- **Material shown**:
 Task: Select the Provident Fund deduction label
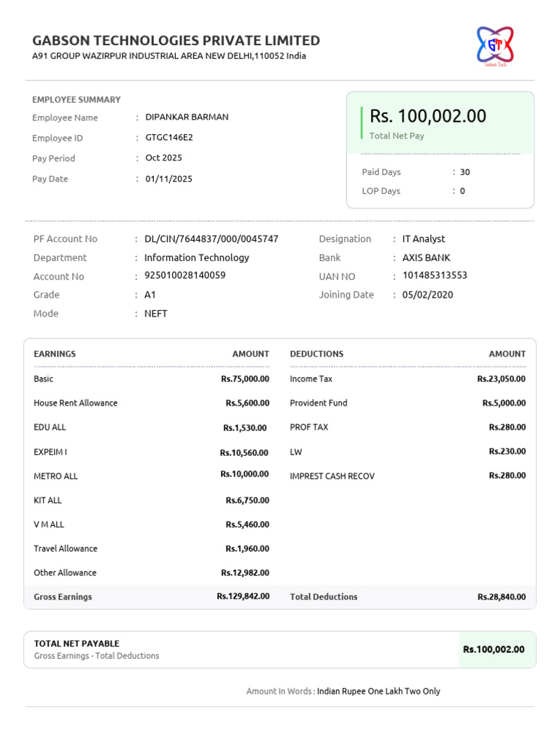click(x=319, y=403)
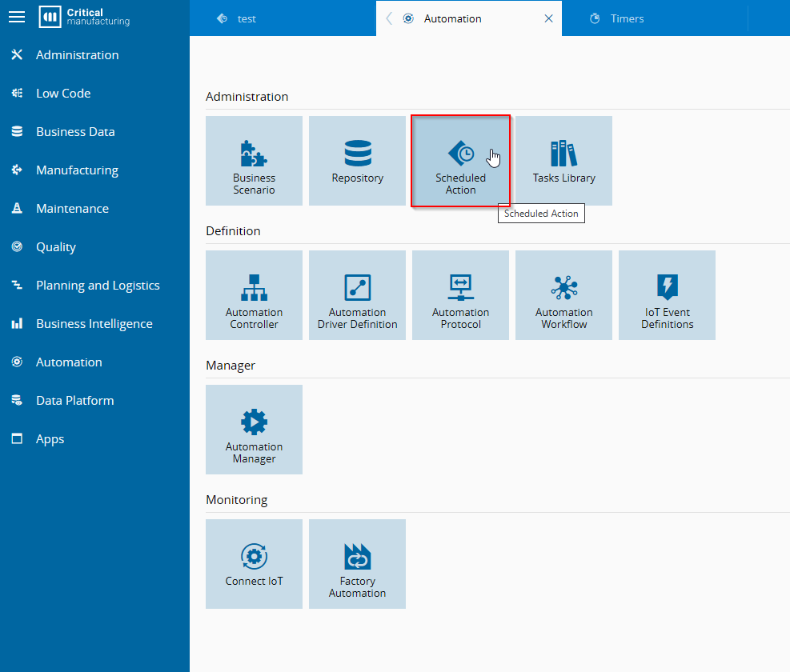
Task: Close the Automation tab
Action: point(548,18)
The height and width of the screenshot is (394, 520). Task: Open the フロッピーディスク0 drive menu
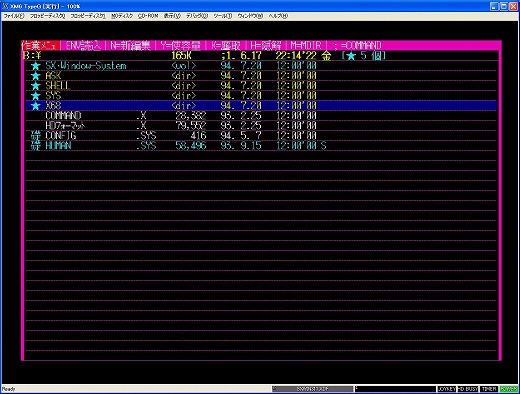pyautogui.click(x=48, y=16)
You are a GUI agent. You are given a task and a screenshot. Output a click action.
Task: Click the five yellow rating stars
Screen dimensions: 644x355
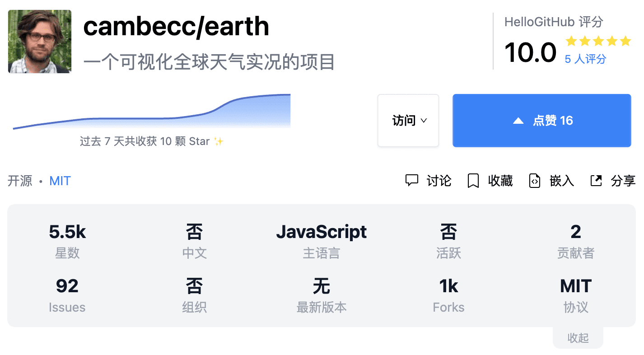[598, 42]
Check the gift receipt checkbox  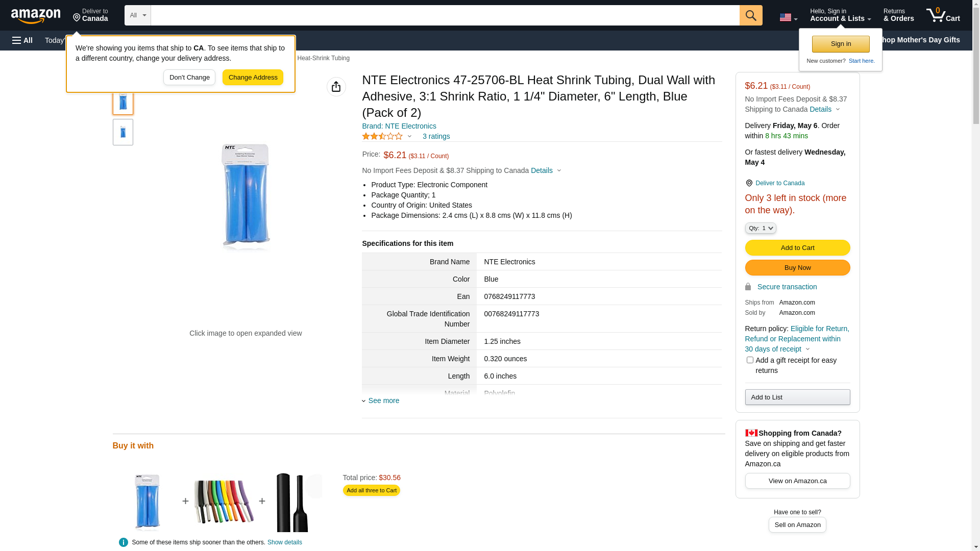pyautogui.click(x=750, y=360)

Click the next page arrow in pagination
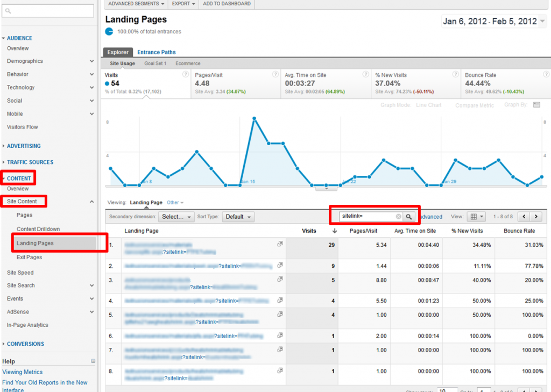[535, 216]
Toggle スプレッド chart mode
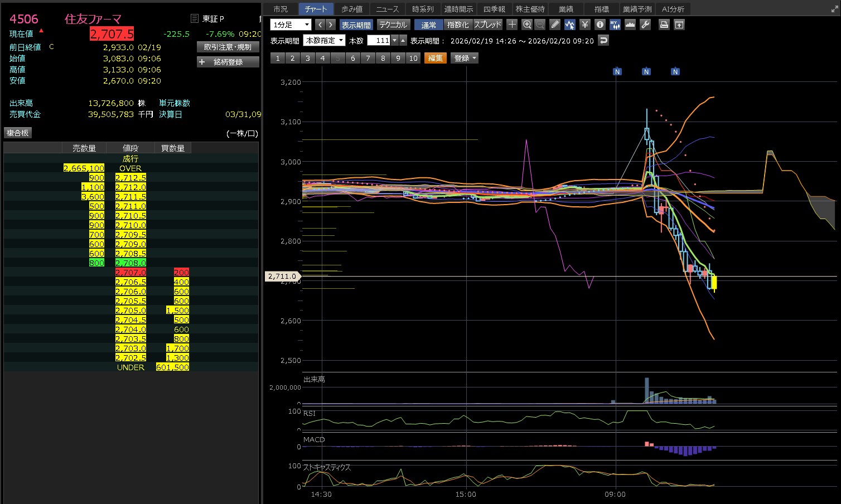841x504 pixels. pyautogui.click(x=487, y=25)
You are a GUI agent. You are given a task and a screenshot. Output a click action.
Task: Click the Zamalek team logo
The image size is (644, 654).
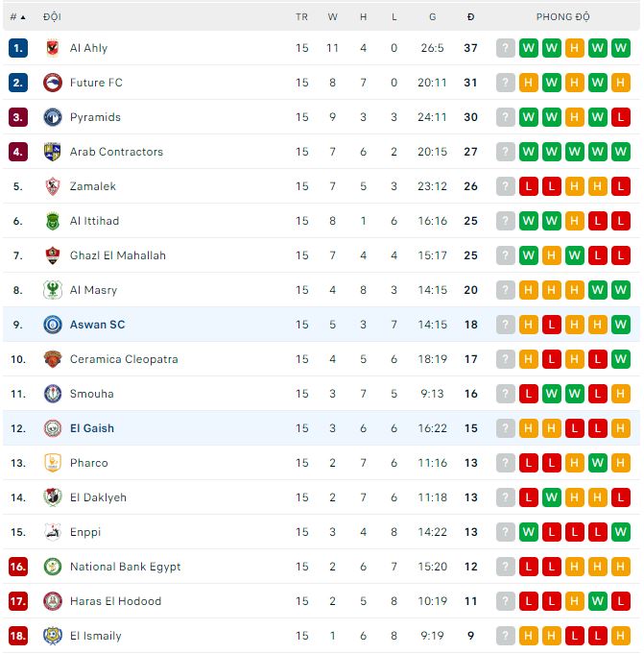[52, 186]
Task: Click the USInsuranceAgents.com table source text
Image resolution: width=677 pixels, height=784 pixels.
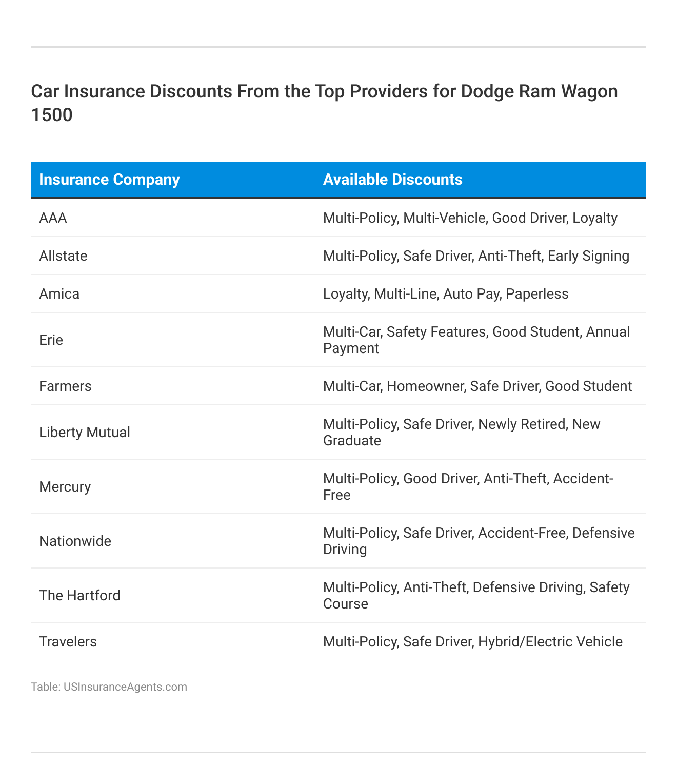Action: coord(109,687)
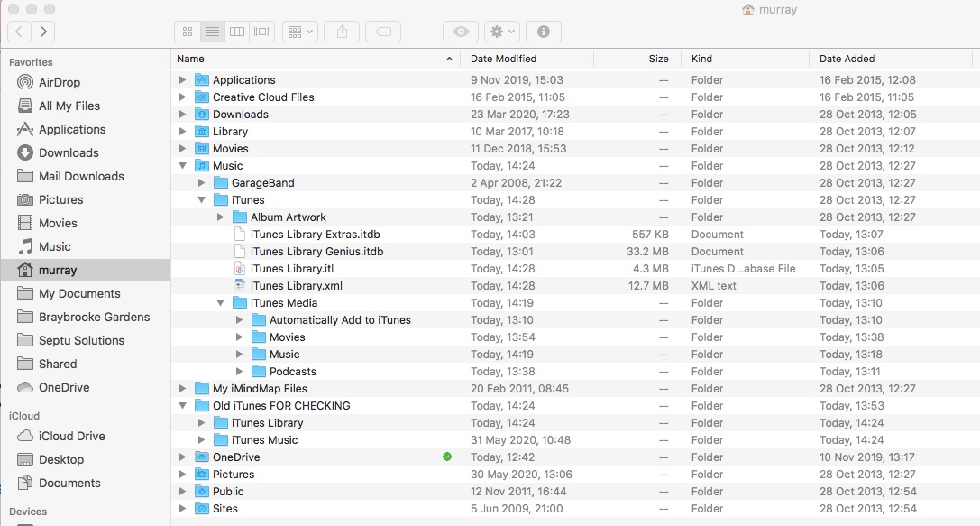980x526 pixels.
Task: Sort by the Date Modified column header
Action: coord(505,58)
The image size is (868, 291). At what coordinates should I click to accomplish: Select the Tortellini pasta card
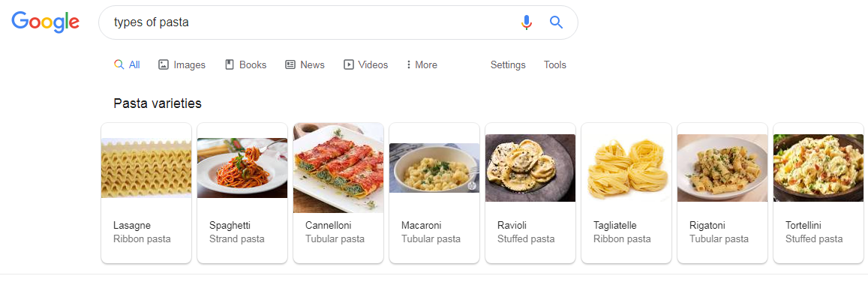coord(818,193)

- **Exercise**: What you write should match, word for word, the lines from the one containing "The image size is (868, 291)." to the end of the listing, with both ends kept and the pictures left out.

- **Response box**:
The image size is (868, 291). At what coordinates should I click to accomplish: Select the Tortellini pasta card
coord(818,193)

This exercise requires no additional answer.